Halloween
Celebrate Halloween
Some people put a lot of effort into decorating their homes, yards and drives. They may even construct life-size replica graveyards or dungeons and invite people from the neighbourhood to view their creations or hold a themed party. Other people may organize fancy dress parties for adults or children. Popular activities at parties include watching horror films and trying to make fellow guests jump in fright.
Many children go out to play trick-or-treat. They dress up as ghosts, witches, skeletons or other characters and visit homes in their neighbourhood. They ring doorbells and, when someone answers, they call out “trick-or-treat”. This means that they hope to receive a gift of candy or other snacks and that they are threatening to play a trick if they do not get anything. Usually, they receive a treat and tricks are rarely carried out.
There are special types of food associated with Halloween. These include candies in packets decorated with symbols of Halloween, toffee apples made by coating real apples with a boiled sugar solution, roasted corn, popcorn and pumpkin pie or bread. Halloween beer, which is made by adding pumpkin and spices to the mash before fermenting it, is also available in specialist stores.

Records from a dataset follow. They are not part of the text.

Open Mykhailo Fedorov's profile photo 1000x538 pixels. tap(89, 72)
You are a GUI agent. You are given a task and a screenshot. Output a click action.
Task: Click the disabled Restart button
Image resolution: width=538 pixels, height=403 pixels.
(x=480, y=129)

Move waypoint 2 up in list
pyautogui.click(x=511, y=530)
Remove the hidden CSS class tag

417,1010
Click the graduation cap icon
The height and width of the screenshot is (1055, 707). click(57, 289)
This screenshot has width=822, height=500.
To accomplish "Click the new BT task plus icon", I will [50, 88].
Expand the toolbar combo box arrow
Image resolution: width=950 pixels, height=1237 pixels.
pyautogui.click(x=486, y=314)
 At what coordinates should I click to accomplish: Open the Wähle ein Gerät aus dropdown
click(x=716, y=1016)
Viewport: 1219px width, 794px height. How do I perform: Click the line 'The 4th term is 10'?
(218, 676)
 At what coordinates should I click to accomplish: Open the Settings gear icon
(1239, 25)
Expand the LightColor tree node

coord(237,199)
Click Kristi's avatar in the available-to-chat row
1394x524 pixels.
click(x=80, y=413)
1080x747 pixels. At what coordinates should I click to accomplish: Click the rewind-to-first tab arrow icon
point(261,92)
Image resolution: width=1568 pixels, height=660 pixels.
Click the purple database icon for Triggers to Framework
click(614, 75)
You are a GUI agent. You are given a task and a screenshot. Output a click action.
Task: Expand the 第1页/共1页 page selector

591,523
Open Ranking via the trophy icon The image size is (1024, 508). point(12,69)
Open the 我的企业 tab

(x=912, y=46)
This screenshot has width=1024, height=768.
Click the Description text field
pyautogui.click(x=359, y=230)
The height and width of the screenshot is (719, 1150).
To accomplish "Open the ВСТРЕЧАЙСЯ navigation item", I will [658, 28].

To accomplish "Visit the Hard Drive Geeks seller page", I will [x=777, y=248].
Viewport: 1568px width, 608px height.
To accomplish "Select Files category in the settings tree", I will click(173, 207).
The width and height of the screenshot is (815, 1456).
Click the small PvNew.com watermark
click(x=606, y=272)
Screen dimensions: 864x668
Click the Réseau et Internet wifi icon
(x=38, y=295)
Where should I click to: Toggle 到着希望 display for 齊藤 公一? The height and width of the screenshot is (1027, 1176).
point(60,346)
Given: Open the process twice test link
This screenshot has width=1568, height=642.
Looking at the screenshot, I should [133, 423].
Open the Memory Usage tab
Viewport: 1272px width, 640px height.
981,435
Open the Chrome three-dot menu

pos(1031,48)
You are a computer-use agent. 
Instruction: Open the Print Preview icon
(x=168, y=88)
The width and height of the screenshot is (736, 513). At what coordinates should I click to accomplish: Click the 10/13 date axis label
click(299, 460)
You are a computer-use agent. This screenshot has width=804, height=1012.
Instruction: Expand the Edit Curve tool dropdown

Children also take part in a long-standing Canadian tradition of “Trick-or-Treat for Unicef”. Pumpkin-carving contests, pumpkin art tours, a reading marathon, and symbolic Walks for Water are just a few examples of the educational and fundraising activities schools and children develop to help provide thousands of children developing countries with basic quality education.
About Halloween
Halloween has Celtic origins. In pre-Christian times, many people believed that spirits from the underworld and ghosts of dead people could visit the world of the living on the night of October 31. These spirits could harm the living or take them back to the underworld. To avoid this, people started dressing up as ghosts and spirits if they left their homes on October 31. They hoped that this would confuse the ghosts and spirits.
Halloween was also a time, when spirits might give messages to people. In some areas, it was traditional for unmarried girls to poor molten lead into water. The shape that the lead took when it hardened was seen as a clue to the professions of their future husbands. Halloween traditions were brought to Canada by Irish and Scottish immigrants. Halloween is now celebrated in a range of other countries, including the United States, the United Kingdom, Ireland and Australia.
Sunday nights were not a time to celebrate Halloween in some communities in the past. Some cities only started keeping their official Halloween celebrations on Sundays in the mid 2000s, rather than moving them to a Saturday if Halloween was on a Sunday.